A lot of horror movies use stingers at the beginning to foreshadow something or exposit some lore to the audience that it’s difficult or just plain clunky to include in the main story itself. Usually, though, this is an inciting incident that sets the main story in motion (Cry_Wolf) or an event that has a secret, significant connection to the characters (a la Urban Legend).
The Haunting of Molly Hartley has just such a sequence, but it has nothing to tether it to the main plot of the film. There is no callback to it, save an acknowledgment that Molly is not the only character that this is happening to, something immediately undermined by having another other character that this is happening to right there in the A plot of the film.
But that’s not the most maddening thing about The Haunting of Molly Hartley.
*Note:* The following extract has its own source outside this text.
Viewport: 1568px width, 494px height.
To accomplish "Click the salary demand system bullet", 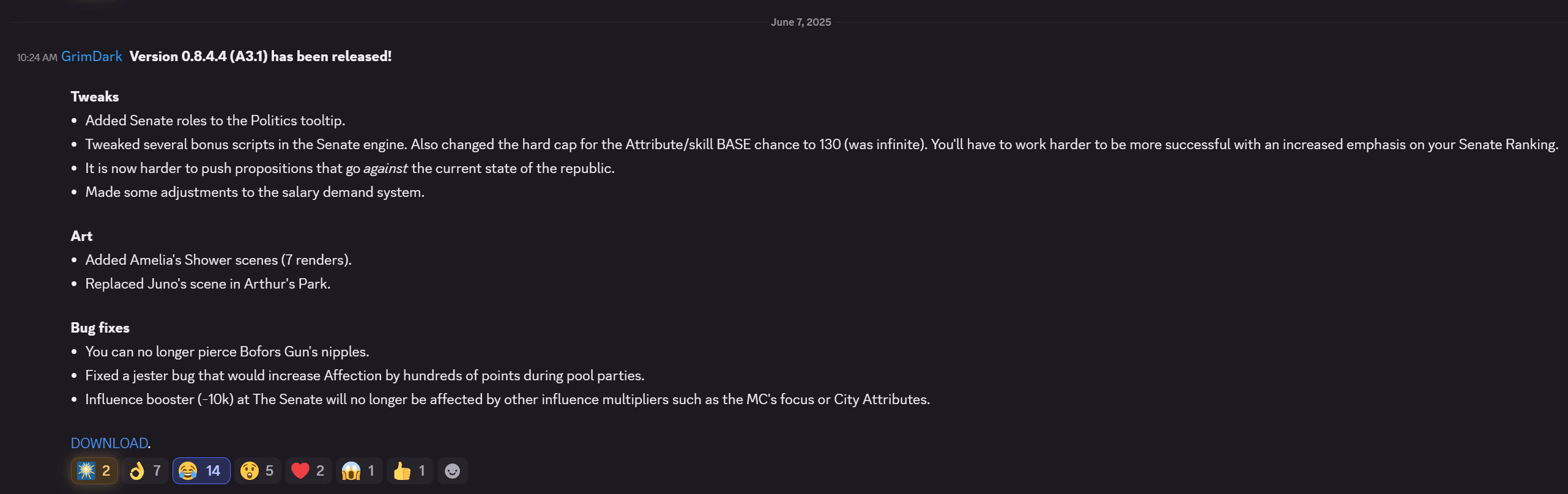I will [x=255, y=192].
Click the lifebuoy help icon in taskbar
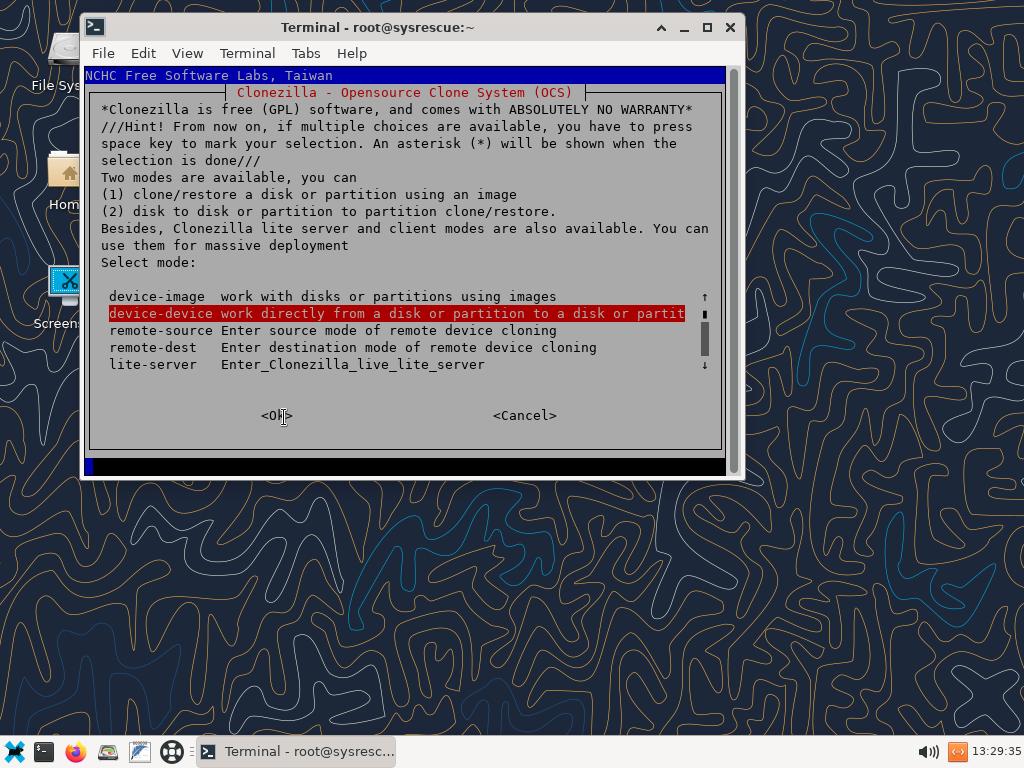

That would have to be that…wait for it, there is no haunting. We think that she’s hearing things, hallucinating, and that these odd nosebleeds that she’s getting are all symptoms of some supernatural force, but they’re actually happening because Molly has a small, benign brain tumor that is successfully removed before the halfway point of the film. She continues to have vivid daydreams about her mother murdering her, but that’s because her mother is in a mental institution for trying to murder her in the recent past, and because, in his infinite wisdom, Molly’s father has uprooted her and moved her to the same town where her mother is institutionalized. Great job, Father of the Year.
It’s only when her mother is released from her asylum by a sympathetic nurse and, predictably, tries to murder her daughter again, that we learn the truth: Molly was stillborn and her parents made a deal with the devil to bring her back to life, the price of said bargain being that Molly would belong to the devil when she turned 18. For the rest of the movie, Molly wrestles with this knowledge, is nearly drowned by a fundamentalist classmate who thinks Molly is evil, and is confronted with the revelation that the only way to keep herself from becoming evil is to murder her father (an evil act) in a plot twist that is either poorly thought-out, ironic or both. Proving less dumb than the writers, Molly tries to off herself, but it’s past midnight on her birthday, so she’s unable to do so, since she’s eeeeevil and all, now. Then she has her father institutionalized and graduates high school. The End.
What?
That is the dumbest thing I’ve ever seen. And I’ve seen Skeleton Man. I’ve seen Flu Bird Horror. This is a movie that sticks to its premise (a haunting) for maybe thirty minutes, a third of its running time, part of which is concerned with a completely different and unconnected girl who is, again not the titular hauntee. And the haunting is not really a haunting. This is like calling a movie Gunfire Mayhem and having one big action scene at the beginning and then the rest of the movie being like a tea party or something and that giant action set piece was actually just a dream. It’s like going to a Merchant Ivory film and only seeing terse, loaded conversations and wistful, lovelorn sighs for mere moments before exploding in a frenzy of blood and murder (which, come to think of it, is compelling – just picture The Remains Of The Day like that; think about it).
The only good thing about this movie is that I didn’t pay to see it, except in the most psychic of senses.